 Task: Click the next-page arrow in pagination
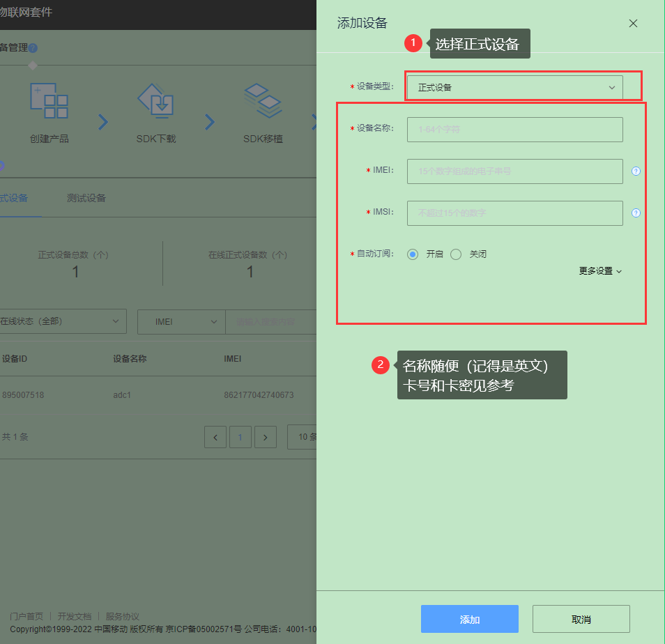(x=265, y=437)
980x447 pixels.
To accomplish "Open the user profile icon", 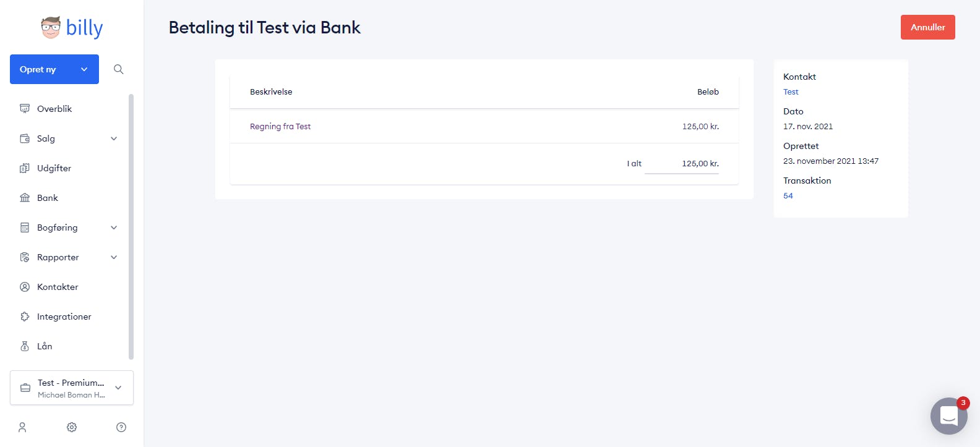I will (22, 427).
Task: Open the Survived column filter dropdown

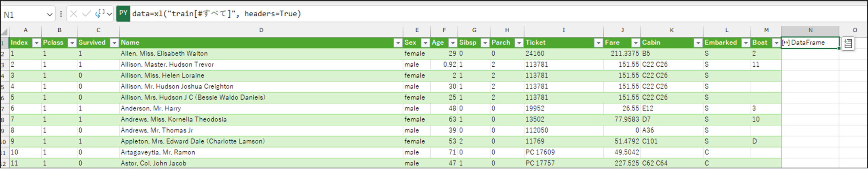Action: point(115,43)
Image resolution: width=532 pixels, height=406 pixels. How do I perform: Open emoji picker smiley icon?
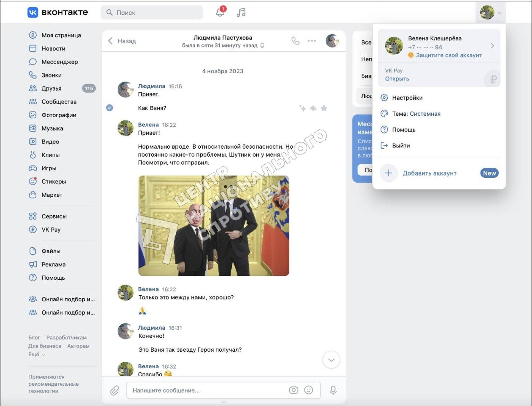point(309,390)
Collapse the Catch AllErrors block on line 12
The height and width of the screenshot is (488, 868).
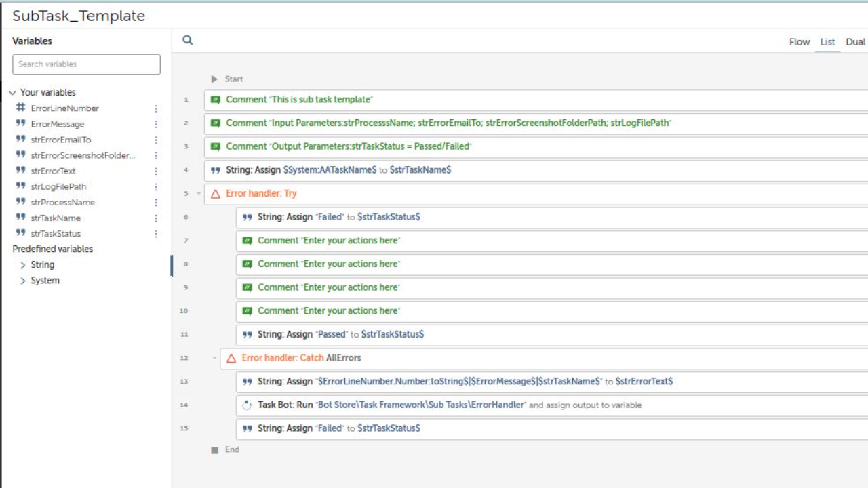pos(215,358)
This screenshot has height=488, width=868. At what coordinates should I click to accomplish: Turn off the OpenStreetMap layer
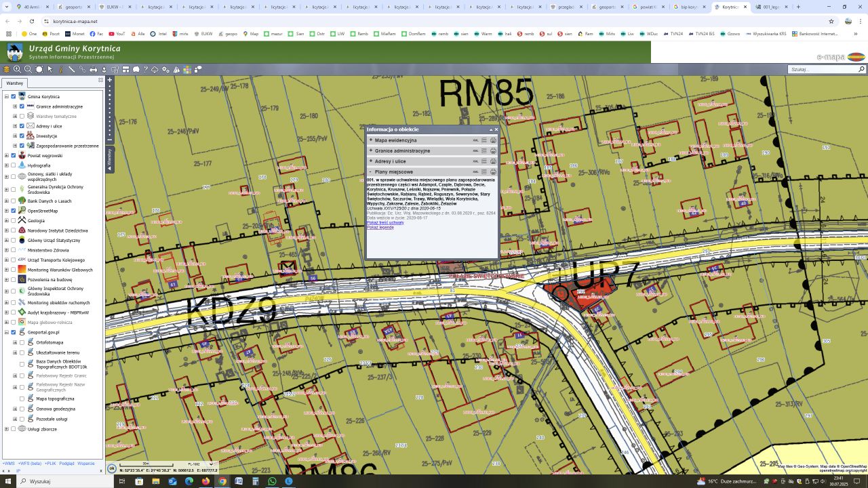click(14, 211)
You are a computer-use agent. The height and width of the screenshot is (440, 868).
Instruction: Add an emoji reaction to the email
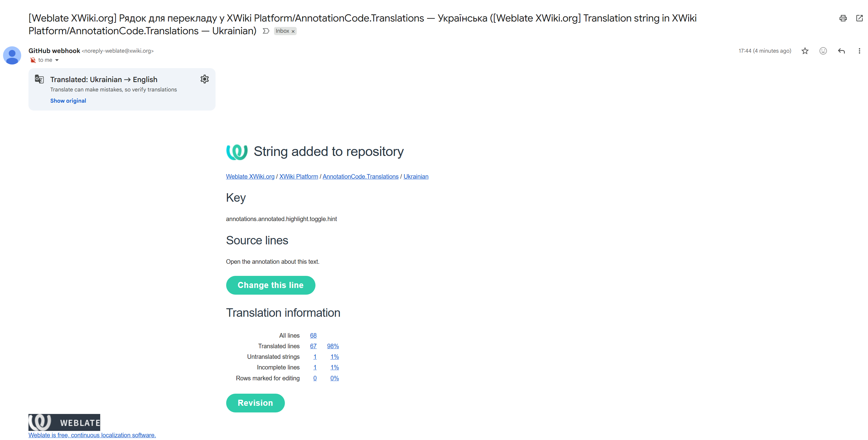[x=823, y=51]
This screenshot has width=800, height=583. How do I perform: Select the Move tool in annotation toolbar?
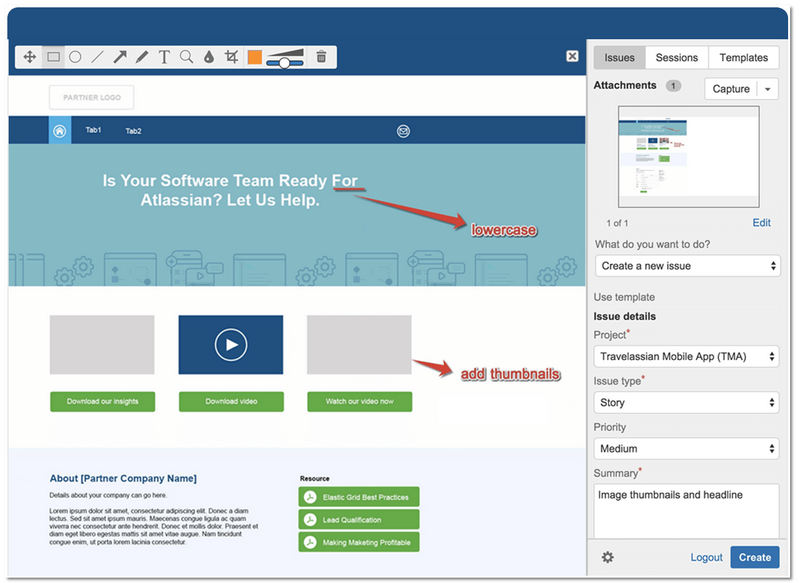click(x=30, y=57)
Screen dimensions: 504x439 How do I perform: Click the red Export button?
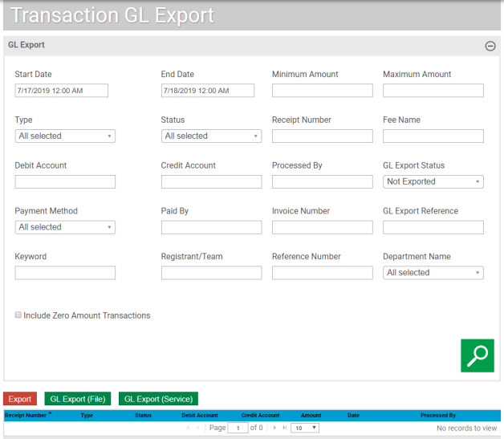20,399
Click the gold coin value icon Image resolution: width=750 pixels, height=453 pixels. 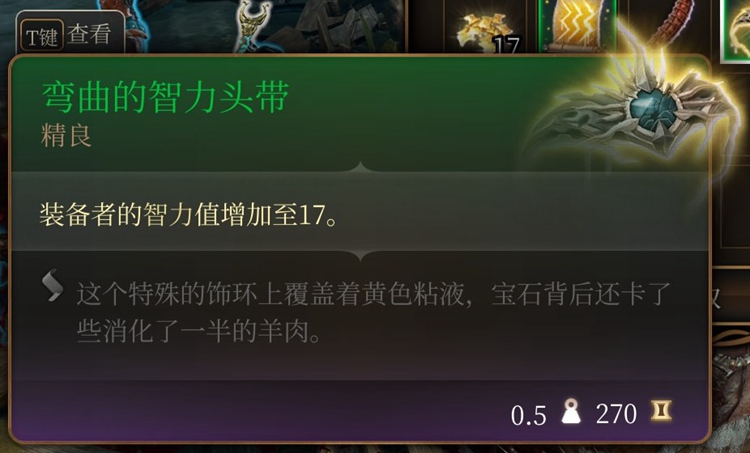661,411
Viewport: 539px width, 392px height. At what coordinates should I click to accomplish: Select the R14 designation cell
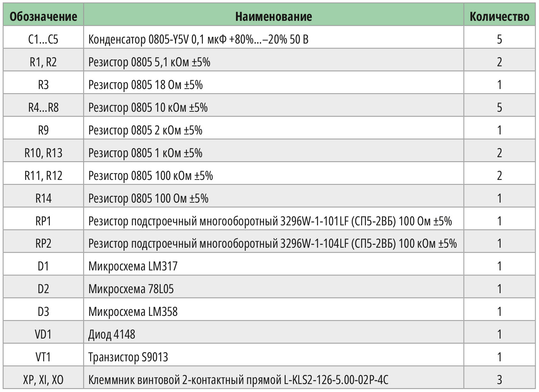(43, 198)
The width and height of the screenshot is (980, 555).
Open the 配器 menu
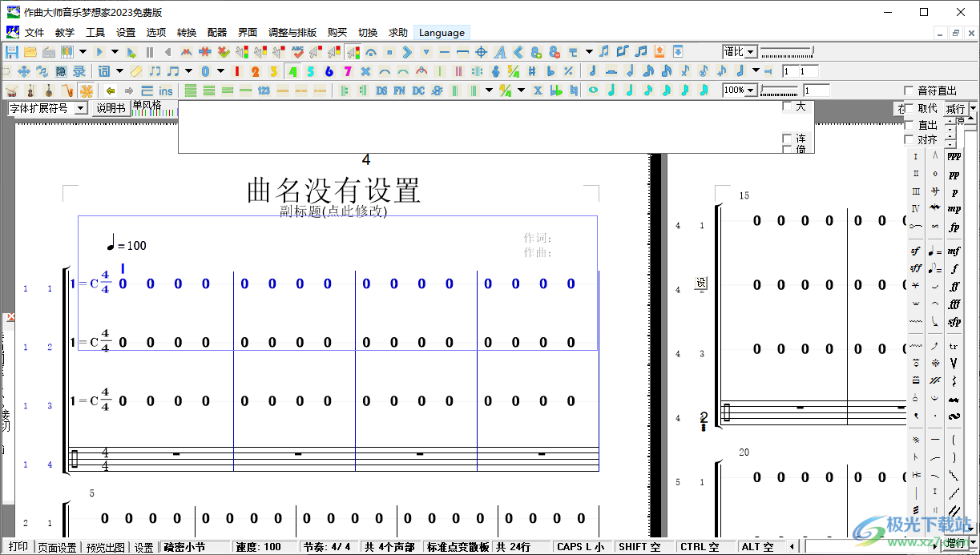pos(216,32)
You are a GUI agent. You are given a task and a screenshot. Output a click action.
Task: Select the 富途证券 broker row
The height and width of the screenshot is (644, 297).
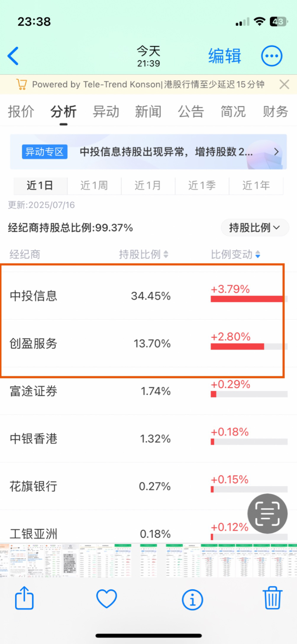click(149, 391)
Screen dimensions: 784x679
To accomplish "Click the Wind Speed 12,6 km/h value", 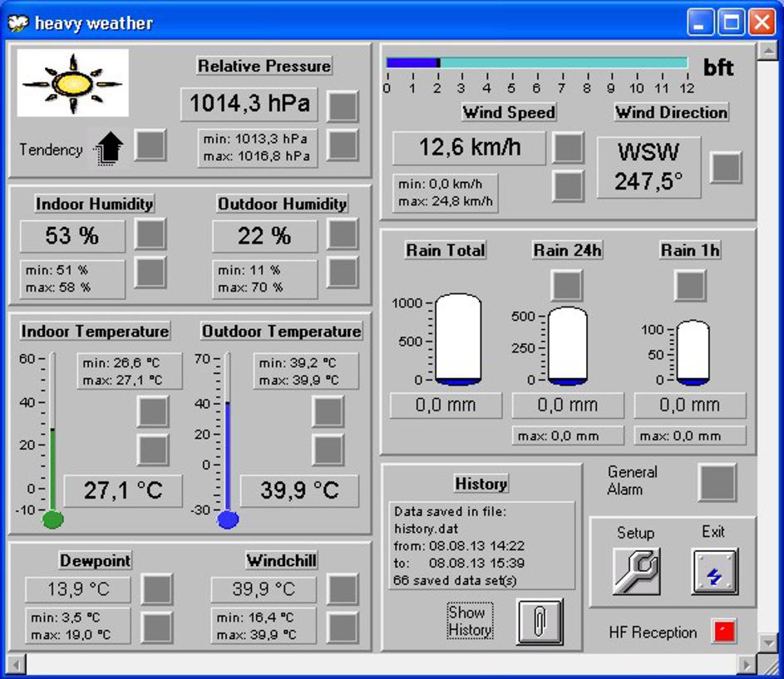I will (x=469, y=148).
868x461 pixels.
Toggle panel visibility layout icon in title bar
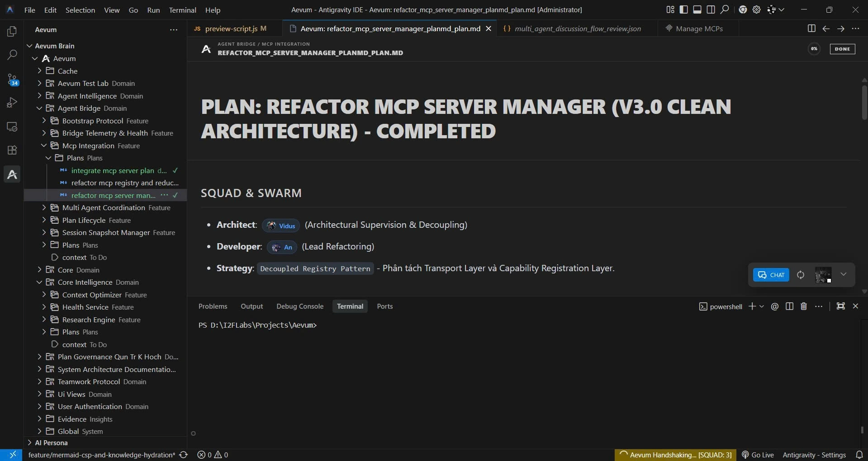[697, 9]
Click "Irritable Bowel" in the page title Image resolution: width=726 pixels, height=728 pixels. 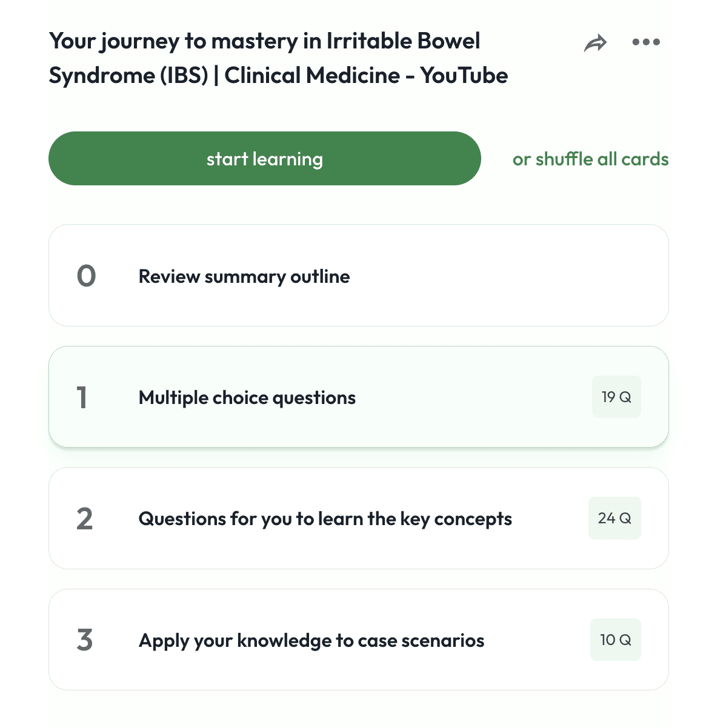(x=403, y=41)
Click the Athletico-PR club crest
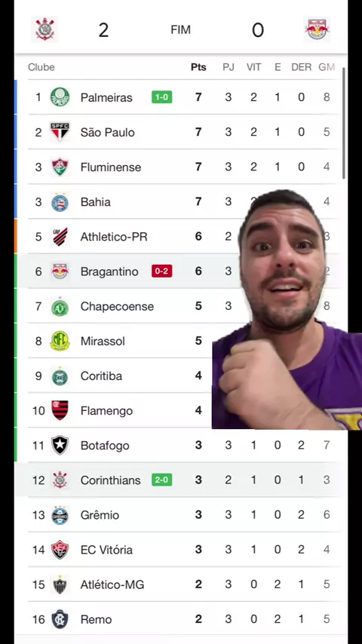 point(60,237)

○ ○ ○

## INSTRUCTIONS FOR THE TASK
A number is the only answer here: how many lines of the material above contain "agent"?

## TASK RESULT
2